The Great American Total Solar Eclipse shortly turned into a photography contest when professionals and hobbyists showcased their best work. But there’s no denying that the country’s premier space agency has the upper hand when it comes to photographing the eclipse.

Recently, NASA published images of the phenomenon including an Infrared image of the solar eclipse and it is nothing short of amazing. NASA scientists took the infrared images but they weren’t just capturing photographs, they were studying them, too.

NASA’s eclipse image library

According to Science Alert, there were tons of images taken from about 15,240 meters (50,000 feet) away.

One of the most remarkable is the infrared view of the eclipse during the peak or the “totality.” This image went viral since it is something normal eyes cannot see.

But there’s a deeper reason why scientists used an infrared view in photographing the eclipse. This version offers a rare chance for them to peek into Mercury and the Sun’s mysterious atmosphere. The Earth's view of Mercury is usually obscured by the sunlight thus making it difficult, if not impossible, to study its temperature.

In order to understand how the phenomenon works, scientists compared the infrared image with another photo of the eclipse using high-speed visible light. Scientists used the DyNAMITE and the Southern Research’s Airborne Imaging and Recording Systems (AIRS) to photograph the phenomenon.

Chasing the eclipse

Two NASA jets were commissioned to “chase” the eclipse by following it on the horizon. This gave the scientists aboard the jets a slightly longer time to view the eclipse.

The images were taken by cameras aboard NASA’s WB-57 spacecraft while flying over the U.S. territory. Researchers from the Southwest Research Institute said that the infrared data looked “spectacular.” With the infrared photo of the eclipse, scientists were already able to identify some surprising features.

The main objective of the study is to understand the Sun’s corona.

Also, the eclipse gave them a rare chance to observe the temperature of Mercury. In cases like this, the infrared imagery is best utilized.

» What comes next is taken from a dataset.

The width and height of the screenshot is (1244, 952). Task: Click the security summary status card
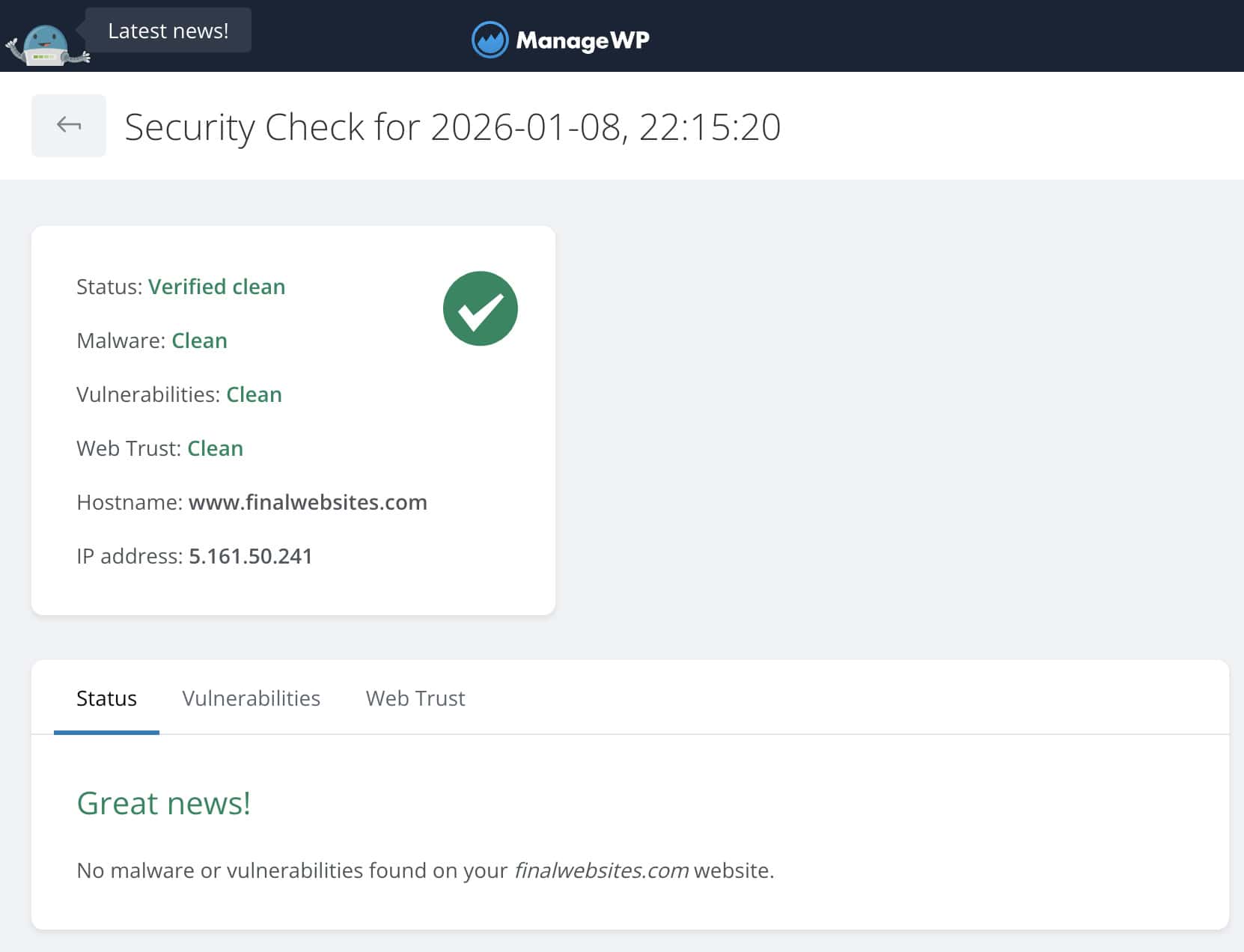293,419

During normal days, Mercury is very difficult to observe because it sits very near the Sun. But the obscured view of the Sun during an eclipse makes it possible to observe the planet. With today’s technology, the total eclipse gave scientists a window to measure the planet’s night side temperatures for the first time.

Also, the darkness highlighted the edges of the Sun’s visible surface, making it a perfect time to study the corona. Usually, it is impossible to study the corona because it is too faint against the intense heat from the Sun.